→ **WHAT YOU NEED TO DO**: Rewrite the data from the line containing "Click file icon beside IMG_3144.jpg" down to the line containing "[x=64, y=1097]" as a Markdown table with columns Row and Line, numbering each row and leaving out blank lines.
***** MATERIAL FOR THIS EXERCISE *****
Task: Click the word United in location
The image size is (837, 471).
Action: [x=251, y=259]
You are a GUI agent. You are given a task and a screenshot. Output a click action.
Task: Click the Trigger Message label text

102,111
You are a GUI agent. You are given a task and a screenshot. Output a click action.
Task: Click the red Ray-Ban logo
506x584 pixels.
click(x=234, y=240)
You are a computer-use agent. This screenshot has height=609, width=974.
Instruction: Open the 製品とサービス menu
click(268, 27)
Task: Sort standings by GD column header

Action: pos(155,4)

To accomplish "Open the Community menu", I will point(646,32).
*****
***** MATERIAL FOR THIS EXERCISE *****
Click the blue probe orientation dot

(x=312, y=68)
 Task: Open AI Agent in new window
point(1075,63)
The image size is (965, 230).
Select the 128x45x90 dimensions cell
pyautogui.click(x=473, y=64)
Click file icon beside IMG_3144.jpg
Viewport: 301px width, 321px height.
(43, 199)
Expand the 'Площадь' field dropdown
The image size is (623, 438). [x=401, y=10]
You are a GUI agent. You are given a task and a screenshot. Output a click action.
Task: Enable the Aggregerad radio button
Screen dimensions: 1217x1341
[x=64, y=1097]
*****
***** MATERIAL FOR THIS EXERCISE *****
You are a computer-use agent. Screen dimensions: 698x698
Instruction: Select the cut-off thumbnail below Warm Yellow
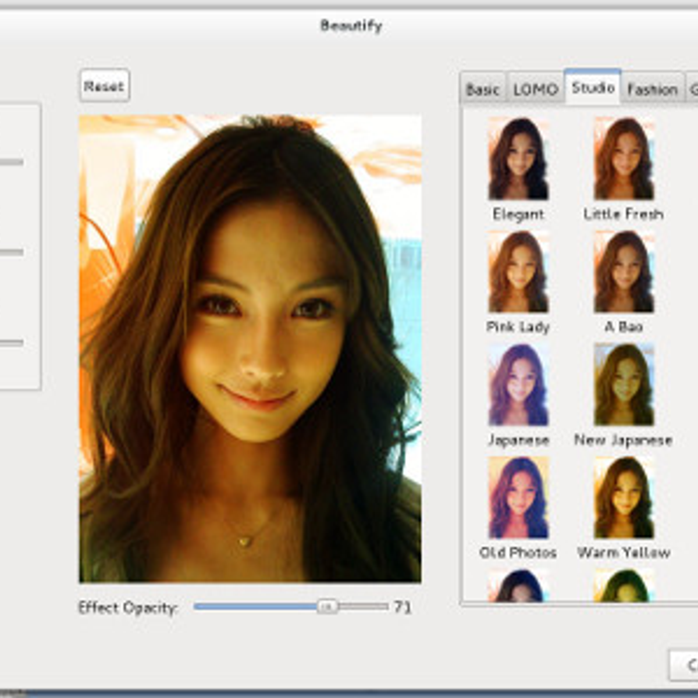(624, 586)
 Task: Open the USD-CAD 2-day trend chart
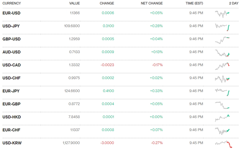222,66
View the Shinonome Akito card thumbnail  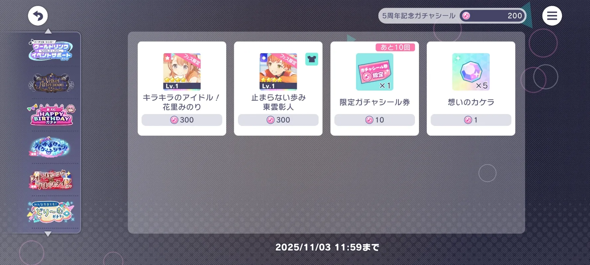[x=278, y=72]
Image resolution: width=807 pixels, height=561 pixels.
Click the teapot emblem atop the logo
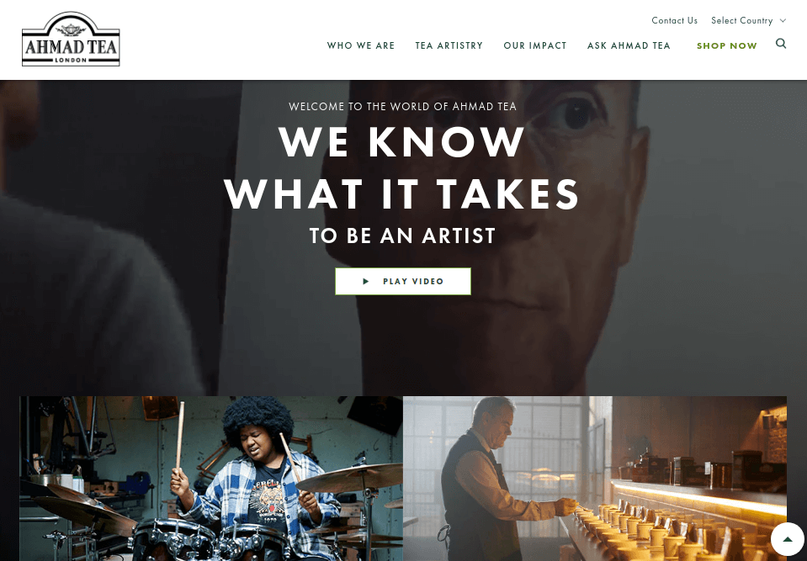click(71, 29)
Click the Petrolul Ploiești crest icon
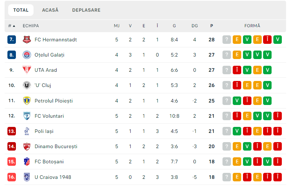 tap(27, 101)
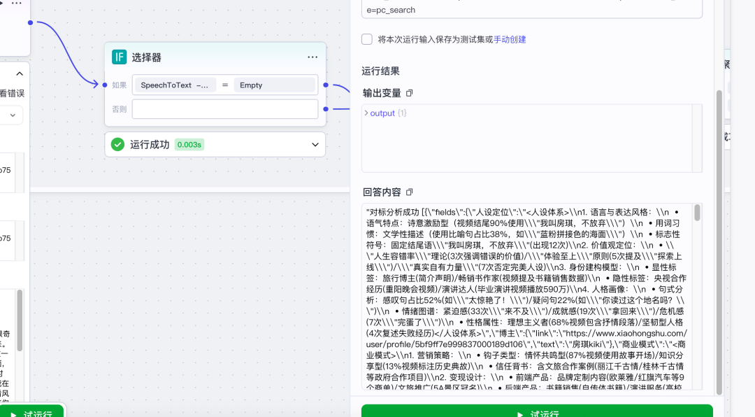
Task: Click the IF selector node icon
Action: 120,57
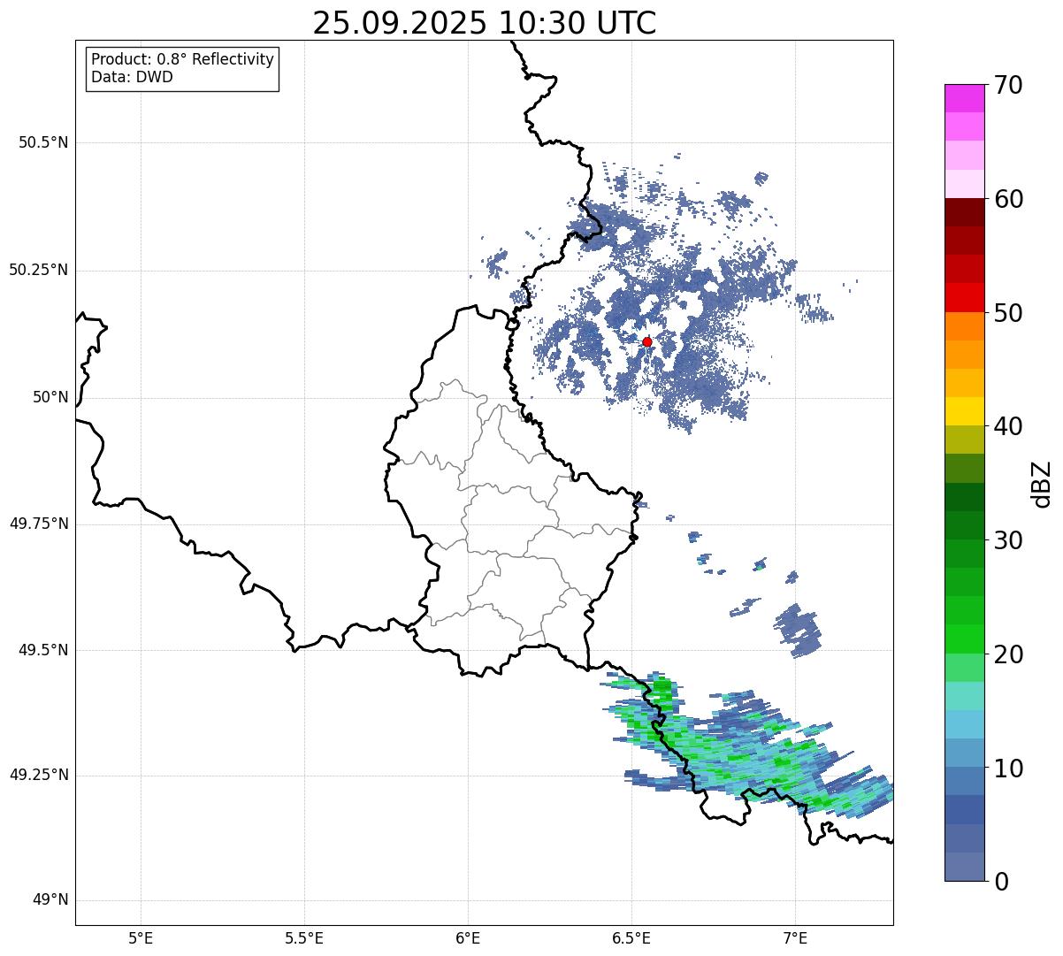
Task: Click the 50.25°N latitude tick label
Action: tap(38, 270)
*****
→ **WRITTEN ANSWER**:
| Row | Line |
|---|---|
| 1 | Click file icon beside IMG_3144.jpg |
| 2 | Viewport: 301px width, 321px height. |
| 3 | (43, 199) |
| 4 | Expand the 'Площадь' field dropdown |
| 5 | The image size is (623, 438). [x=401, y=10] |
| 6 | You are a GUI agent. You are given a task and a screenshot. Output a click action. |
| 7 | Task: Enable the Aggregerad radio button |
| 8 | Screen dimensions: 1217x1341 |
| 9 | [x=64, y=1097] |